Can you reproduce every line of the data below word for word, leaving nothing out and changing nothing?

[Begin]

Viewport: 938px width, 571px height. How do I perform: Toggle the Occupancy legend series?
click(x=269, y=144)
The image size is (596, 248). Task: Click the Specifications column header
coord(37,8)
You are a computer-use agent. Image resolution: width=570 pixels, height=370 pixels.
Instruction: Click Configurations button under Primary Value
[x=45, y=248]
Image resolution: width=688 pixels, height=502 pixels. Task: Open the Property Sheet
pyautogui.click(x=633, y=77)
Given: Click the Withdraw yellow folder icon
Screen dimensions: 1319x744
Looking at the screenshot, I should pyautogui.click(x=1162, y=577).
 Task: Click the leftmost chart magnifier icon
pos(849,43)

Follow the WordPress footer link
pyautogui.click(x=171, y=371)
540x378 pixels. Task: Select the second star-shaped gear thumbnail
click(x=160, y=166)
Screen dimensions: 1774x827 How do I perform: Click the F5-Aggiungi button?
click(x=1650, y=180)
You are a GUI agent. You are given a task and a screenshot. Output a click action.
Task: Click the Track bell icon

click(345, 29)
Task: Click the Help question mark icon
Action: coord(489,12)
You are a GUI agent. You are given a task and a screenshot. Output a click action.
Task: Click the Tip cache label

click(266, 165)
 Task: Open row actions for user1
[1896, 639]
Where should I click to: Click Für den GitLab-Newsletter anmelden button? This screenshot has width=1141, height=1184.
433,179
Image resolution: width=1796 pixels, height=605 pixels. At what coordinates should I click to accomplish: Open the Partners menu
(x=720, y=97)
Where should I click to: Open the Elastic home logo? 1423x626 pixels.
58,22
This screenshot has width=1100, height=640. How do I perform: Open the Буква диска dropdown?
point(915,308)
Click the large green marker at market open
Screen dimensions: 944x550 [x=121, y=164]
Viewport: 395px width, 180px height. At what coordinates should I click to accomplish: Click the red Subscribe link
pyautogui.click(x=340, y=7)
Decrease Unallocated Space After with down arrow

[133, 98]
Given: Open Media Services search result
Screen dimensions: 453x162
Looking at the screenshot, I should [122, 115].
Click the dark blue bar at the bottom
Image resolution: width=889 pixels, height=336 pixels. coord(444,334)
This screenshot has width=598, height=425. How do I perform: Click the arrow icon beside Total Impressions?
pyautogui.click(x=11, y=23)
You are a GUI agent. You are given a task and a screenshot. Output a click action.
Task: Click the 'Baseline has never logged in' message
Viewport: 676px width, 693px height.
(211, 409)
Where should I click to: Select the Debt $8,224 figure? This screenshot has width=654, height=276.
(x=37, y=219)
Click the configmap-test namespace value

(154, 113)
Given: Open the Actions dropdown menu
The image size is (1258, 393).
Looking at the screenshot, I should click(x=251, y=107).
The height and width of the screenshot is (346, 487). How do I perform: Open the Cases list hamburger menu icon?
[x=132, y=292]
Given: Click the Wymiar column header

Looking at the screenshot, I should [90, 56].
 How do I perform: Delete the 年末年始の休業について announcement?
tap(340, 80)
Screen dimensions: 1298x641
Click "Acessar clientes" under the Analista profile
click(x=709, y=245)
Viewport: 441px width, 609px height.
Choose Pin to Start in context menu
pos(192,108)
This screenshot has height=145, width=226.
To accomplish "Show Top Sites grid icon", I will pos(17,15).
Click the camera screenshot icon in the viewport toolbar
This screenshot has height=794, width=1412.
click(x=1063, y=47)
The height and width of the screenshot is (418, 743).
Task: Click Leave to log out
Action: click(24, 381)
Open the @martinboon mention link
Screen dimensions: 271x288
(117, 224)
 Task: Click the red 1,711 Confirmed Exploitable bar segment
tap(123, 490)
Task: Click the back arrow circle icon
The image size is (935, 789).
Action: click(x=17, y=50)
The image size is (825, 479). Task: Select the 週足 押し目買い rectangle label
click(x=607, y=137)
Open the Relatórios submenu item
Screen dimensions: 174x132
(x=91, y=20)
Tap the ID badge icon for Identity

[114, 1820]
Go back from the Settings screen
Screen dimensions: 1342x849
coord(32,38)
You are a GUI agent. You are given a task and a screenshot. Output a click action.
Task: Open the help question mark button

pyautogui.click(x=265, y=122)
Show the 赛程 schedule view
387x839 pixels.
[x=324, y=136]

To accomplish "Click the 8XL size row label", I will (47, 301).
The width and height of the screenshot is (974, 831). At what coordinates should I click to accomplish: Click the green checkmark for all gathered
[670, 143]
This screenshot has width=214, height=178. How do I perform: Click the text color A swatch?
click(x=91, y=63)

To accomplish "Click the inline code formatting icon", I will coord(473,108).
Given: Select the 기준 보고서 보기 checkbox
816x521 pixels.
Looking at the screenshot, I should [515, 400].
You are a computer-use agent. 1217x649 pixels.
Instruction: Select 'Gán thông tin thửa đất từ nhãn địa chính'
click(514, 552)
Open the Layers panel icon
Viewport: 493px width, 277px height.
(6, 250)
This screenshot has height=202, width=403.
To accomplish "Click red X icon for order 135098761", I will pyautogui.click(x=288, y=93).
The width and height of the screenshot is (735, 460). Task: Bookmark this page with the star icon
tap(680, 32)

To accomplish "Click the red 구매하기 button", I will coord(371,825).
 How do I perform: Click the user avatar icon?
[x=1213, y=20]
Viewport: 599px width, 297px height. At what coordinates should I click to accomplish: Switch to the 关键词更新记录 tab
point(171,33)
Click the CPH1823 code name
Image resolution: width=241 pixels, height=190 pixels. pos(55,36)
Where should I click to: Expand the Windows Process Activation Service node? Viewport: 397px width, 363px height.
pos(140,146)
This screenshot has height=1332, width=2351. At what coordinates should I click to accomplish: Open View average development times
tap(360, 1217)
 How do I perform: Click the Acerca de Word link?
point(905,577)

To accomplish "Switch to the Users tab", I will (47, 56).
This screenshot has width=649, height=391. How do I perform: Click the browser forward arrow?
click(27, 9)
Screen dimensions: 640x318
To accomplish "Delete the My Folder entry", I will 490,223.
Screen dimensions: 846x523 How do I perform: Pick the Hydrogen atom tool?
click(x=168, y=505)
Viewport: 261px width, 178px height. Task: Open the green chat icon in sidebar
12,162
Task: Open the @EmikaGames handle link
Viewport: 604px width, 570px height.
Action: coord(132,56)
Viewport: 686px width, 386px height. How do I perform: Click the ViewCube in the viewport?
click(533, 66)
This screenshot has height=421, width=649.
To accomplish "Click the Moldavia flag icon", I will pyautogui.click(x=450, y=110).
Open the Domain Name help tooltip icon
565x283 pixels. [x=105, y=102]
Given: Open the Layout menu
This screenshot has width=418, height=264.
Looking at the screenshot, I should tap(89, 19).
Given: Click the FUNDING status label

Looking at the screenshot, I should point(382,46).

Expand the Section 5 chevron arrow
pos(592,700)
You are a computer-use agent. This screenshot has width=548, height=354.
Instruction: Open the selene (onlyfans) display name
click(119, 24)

[End]

TASK OUTPUT:
Viewport: 938px width, 571px height. How do I perform: Toggle the Occupancy legend series?
click(x=269, y=144)
The image size is (596, 248). Task: Click the Specifications column header
coord(37,8)
You are a computer-use agent. Image resolution: width=570 pixels, height=370 pixels.
Instruction: Click Configurations button under Primary Value
[x=45, y=248]
Image resolution: width=688 pixels, height=502 pixels. Task: Open the Property Sheet
pyautogui.click(x=633, y=77)
Given: Click the Withdraw yellow folder icon
Screen dimensions: 1319x744
Looking at the screenshot, I should pyautogui.click(x=1162, y=577).
 Task: Click the leftmost chart magnifier icon
pos(849,43)

Follow the WordPress footer link
pyautogui.click(x=171, y=371)
540x378 pixels. Task: Select the second star-shaped gear thumbnail
click(x=160, y=166)
Screen dimensions: 1774x827 How do I perform: Click the F5-Aggiungi button?
click(x=1650, y=180)
You are a GUI agent. You are given a task and a screenshot. Output a click action.
Task: Click the Track bell icon

click(345, 29)
Task: Click the Help question mark icon
Action: coord(489,12)
You are a GUI agent. You are given a task and a screenshot. Output a click action.
Task: Click the Tip cache label

click(266, 165)
 Task: Open row actions for user1
[1896, 639]
Where should I click to: Click Für den GitLab-Newsletter anmelden button? This screenshot has width=1141, height=1184.
433,179
Image resolution: width=1796 pixels, height=605 pixels. At what coordinates should I click to accomplish: Open the Partners menu
(x=720, y=97)
Where should I click to: Open the Elastic home logo? 1423x626 pixels.
58,22
This screenshot has width=1100, height=640. How do I perform: Open the Буква диска dropdown?
point(915,308)
Click the large green marker at market open
Screen dimensions: 944x550 [x=121, y=164]
Viewport: 395px width, 180px height. At what coordinates should I click to accomplish: Click the red Subscribe link
pyautogui.click(x=340, y=7)
Decrease Unallocated Space After with down arrow

[133, 98]
Given: Open Media Services search result
Screen dimensions: 453x162
Looking at the screenshot, I should [122, 115].
Click the dark blue bar at the bottom
Image resolution: width=889 pixels, height=336 pixels. coord(444,334)
This screenshot has width=598, height=425. How do I perform: Click the arrow icon beside Total Impressions?
pyautogui.click(x=11, y=23)
You are a GUI agent. You are given a task and a screenshot. Output a click action.
Task: Click the 'Baseline has never logged in' message
Viewport: 676px width, 693px height.
(211, 409)
Where should I click to: Select the Debt $8,224 figure? This screenshot has width=654, height=276.
(x=37, y=219)
Click the configmap-test namespace value

(154, 113)
Given: Open the Actions dropdown menu
The image size is (1258, 393).
Looking at the screenshot, I should click(x=251, y=107).
The height and width of the screenshot is (346, 487). How do I perform: Open the Cases list hamburger menu icon?
[x=132, y=292]
Given: Click the Wymiar column header

Looking at the screenshot, I should [90, 56].
 How do I perform: Delete the 年末年始の休業について announcement?
tap(340, 80)
Screen dimensions: 1298x641
Click "Acessar clientes" under the Analista profile
click(x=709, y=245)
Viewport: 441px width, 609px height.
Choose Pin to Start in context menu
pos(192,108)
This screenshot has height=145, width=226.
To accomplish "Show Top Sites grid icon", I will pos(17,15).
Click the camera screenshot icon in the viewport toolbar
This screenshot has height=794, width=1412.
click(x=1063, y=47)
The height and width of the screenshot is (418, 743).
Task: Click Leave to log out
Action: click(24, 381)
Open the @martinboon mention link
Screen dimensions: 271x288
(117, 224)
 Task: Click the red 1,711 Confirmed Exploitable bar segment
tap(123, 490)
Task: Click the back arrow circle icon
The image size is (935, 789).
Action: click(x=17, y=50)
The image size is (825, 479). Task: Select the 週足 押し目買い rectangle label
click(x=607, y=137)
Open the Relatórios submenu item
Screen dimensions: 174x132
(x=91, y=20)
Tap the ID badge icon for Identity

[114, 1820]
Go back from the Settings screen
Screen dimensions: 1342x849
coord(32,38)
You are a GUI agent. You are given a task and a screenshot. Output a click action.
Task: Open the help question mark button

pyautogui.click(x=265, y=122)
Show the 赛程 schedule view
387x839 pixels.
[x=324, y=136]

To accomplish "Click the 8XL size row label", I will (47, 301).
The width and height of the screenshot is (974, 831). At what coordinates should I click to accomplish: Click the green checkmark for all gathered
[670, 143]
This screenshot has width=214, height=178. How do I perform: Click the text color A swatch?
click(x=91, y=63)

To accomplish "Click the inline code formatting icon", I will coord(473,108).
Given: Select the 기준 보고서 보기 checkbox
816x521 pixels.
Looking at the screenshot, I should [515, 400].
You are a computer-use agent. 1217x649 pixels.
Instruction: Select 'Gán thông tin thửa đất từ nhãn địa chính'
click(514, 552)
Open the Layers panel icon
Viewport: 493px width, 277px height.
(6, 250)
This screenshot has height=202, width=403.
To accomplish "Click red X icon for order 135098761", I will pyautogui.click(x=288, y=93).
The width and height of the screenshot is (735, 460). Task: Bookmark this page with the star icon
tap(680, 32)

To accomplish "Click the red 구매하기 button", I will coord(371,825).
 How do I perform: Click the user avatar icon?
[x=1213, y=20]
Viewport: 599px width, 297px height. At what coordinates should I click to accomplish: Switch to the 关键词更新记录 tab
point(171,33)
Click the CPH1823 code name
Image resolution: width=241 pixels, height=190 pixels. pos(55,36)
Where should I click to: Expand the Windows Process Activation Service node? Viewport: 397px width, 363px height.
pos(140,146)
This screenshot has height=1332, width=2351. At what coordinates should I click to accomplish: Open View average development times
tap(360, 1217)
 How do I perform: Click the Acerca de Word link?
point(905,577)

To accomplish "Switch to the Users tab", I will (47, 56).
This screenshot has width=649, height=391. How do I perform: Click the browser forward arrow?
click(27, 9)
Screen dimensions: 640x318
To accomplish "Delete the My Folder entry", I will 490,223.
Screen dimensions: 846x523 How do I perform: Pick the Hydrogen atom tool?
click(x=168, y=505)
Viewport: 261px width, 178px height. Task: Open the green chat icon in sidebar
12,162
Task: Open the @EmikaGames handle link
Viewport: 604px width, 570px height.
Action: coord(132,56)
Viewport: 686px width, 386px height. How do I perform: Click the ViewCube in the viewport?
click(533, 66)
This screenshot has height=421, width=649.
To accomplish "Click the Moldavia flag icon", I will pyautogui.click(x=450, y=110).
Open the Domain Name help tooltip icon
565x283 pixels. [x=105, y=102]
Given: Open the Layout menu
This screenshot has width=418, height=264.
Looking at the screenshot, I should tap(89, 19).
Given: Click the FUNDING status label

Looking at the screenshot, I should point(382,46).

Expand the Section 5 chevron arrow
pos(592,700)
You are a computer-use agent. This screenshot has width=548, height=354.
Instruction: Open the selene (onlyfans) display name
click(119, 24)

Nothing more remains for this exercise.